That is a highly misleading statement: the GPU runs with real weights and real unencrypted user plaintext, since it has to multiply matrices of plain text, which is passed on to the supposedly "secure VM" (protected by Intel/Nvidia promises) and encrypted there. In no way is it e2e, unless you count the GPU as the "end".
It is true that nVidia GPU-CC TEE is not secure against decapsulation attacks, but there is a lot of effort to minimize the attack surface. This recent paper gives a pretty good overview of the security architecture: https://arxiv.org/pdf/2507.02770
So what you are saying is that all the TEE and remote attestation and everything might work for CPU based workflows but they just don't work with GPU effectively being unencrpyted and anyone can read it from there?

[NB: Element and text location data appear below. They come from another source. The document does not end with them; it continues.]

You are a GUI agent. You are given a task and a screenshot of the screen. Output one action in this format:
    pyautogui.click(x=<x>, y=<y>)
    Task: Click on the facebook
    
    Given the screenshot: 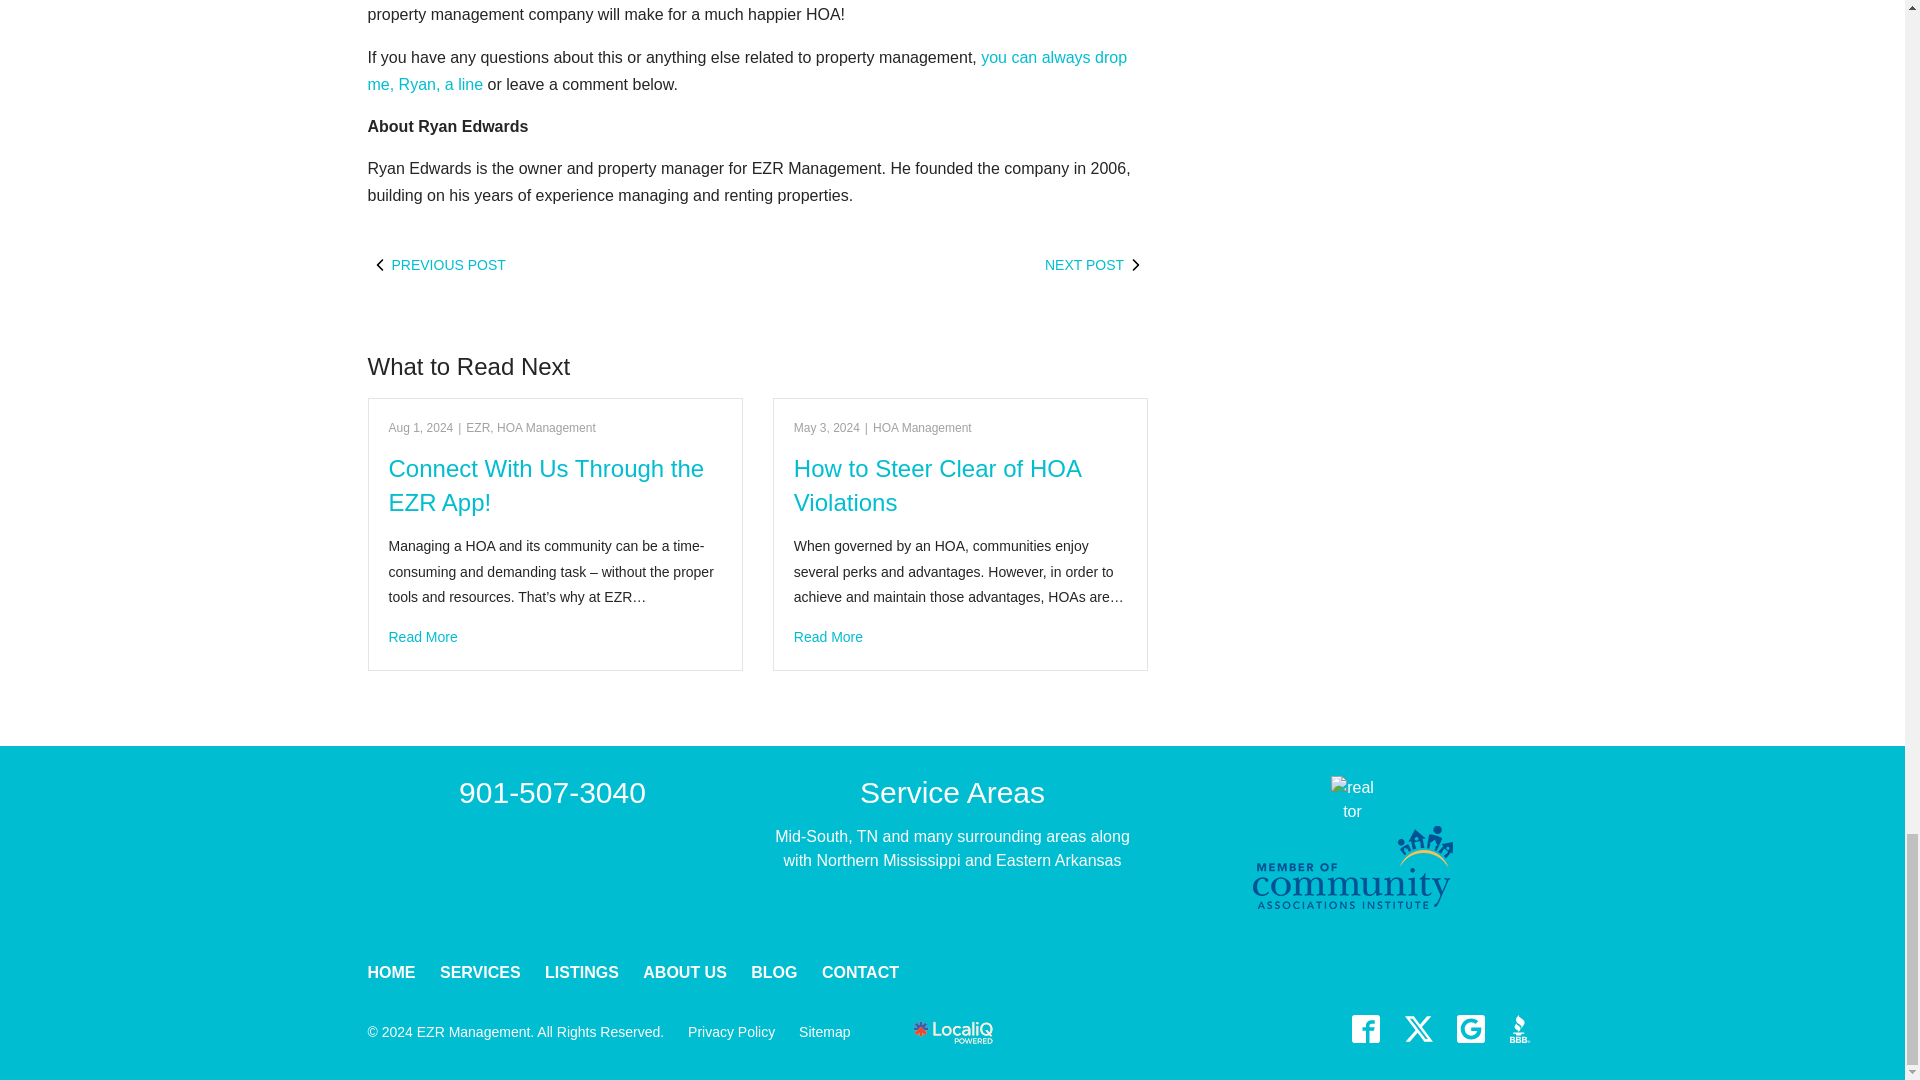 What is the action you would take?
    pyautogui.click(x=1366, y=1029)
    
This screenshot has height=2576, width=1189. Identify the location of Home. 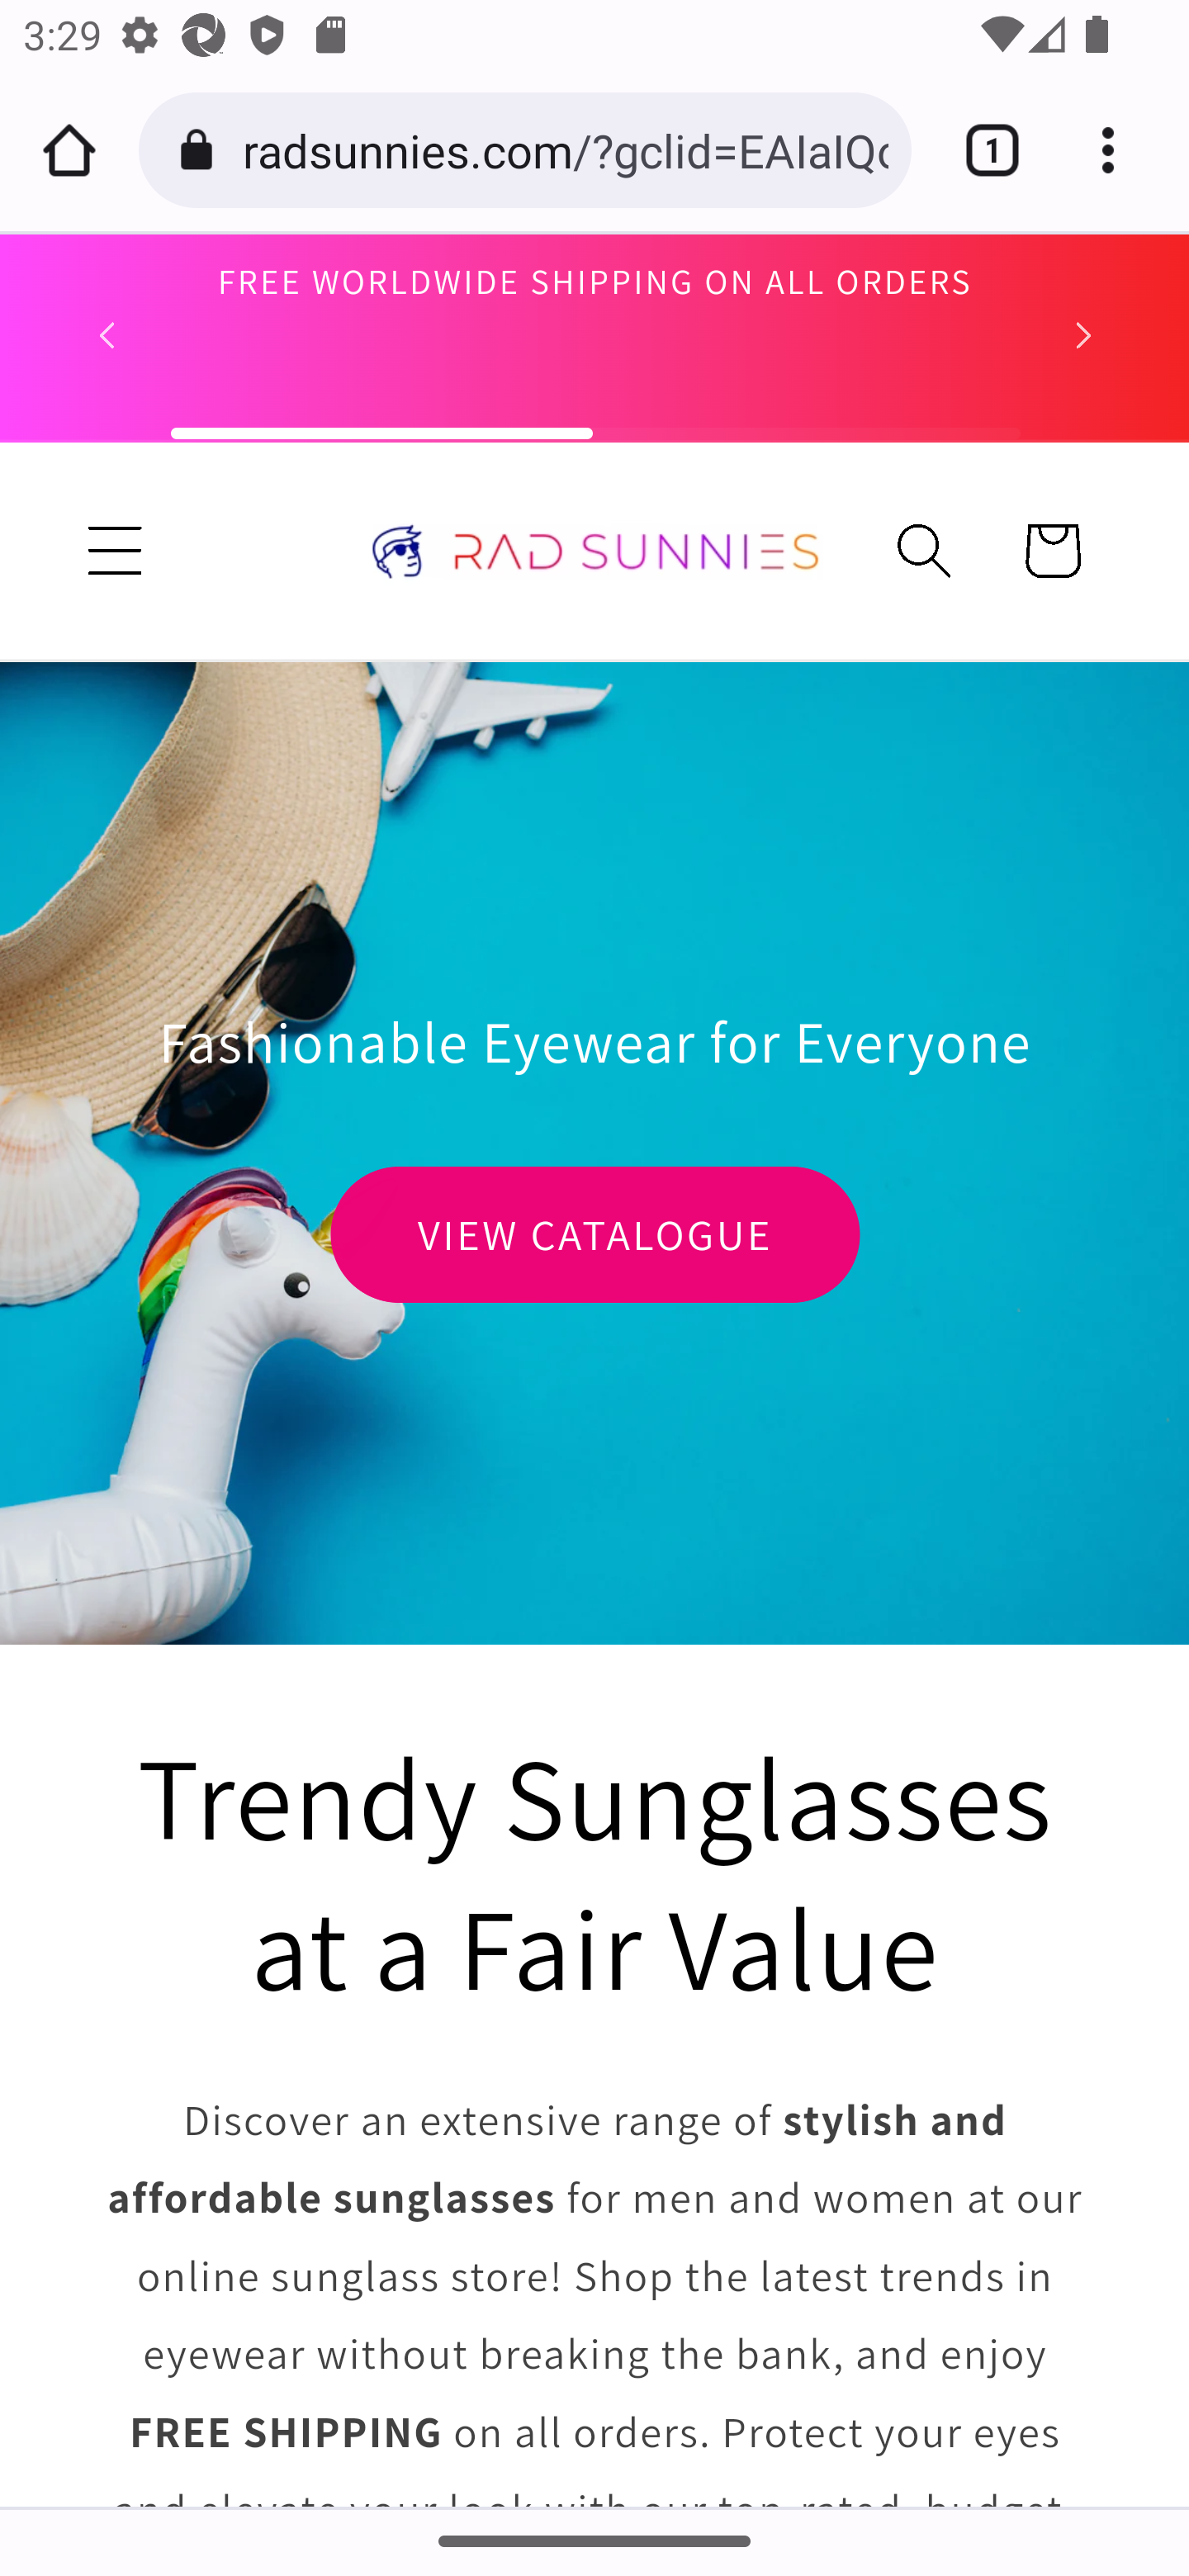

Again with the confidential VM and remote attestation crypto theater? Moxie has a good track record in general, and yet he seems to have a huge blindspot in trusting Intel broken "trusted VM" computing for some inexplicable reason. He designed the user backups of Signal messages to server with similar crypto secure "enclave" snake-oil.
AFAIK the signal backups use symmetric encryption with user generated and controlled keys and anonymous credentials (https://signal.org/blog/introducing-secure-backups/). Do you have a link about the usage of sgx there?
Also fwiw I think tees and remote attestation are a pretty pragmatic solution here that meaningfully improves on the current state of the art for llm inference and I'm happy to see it.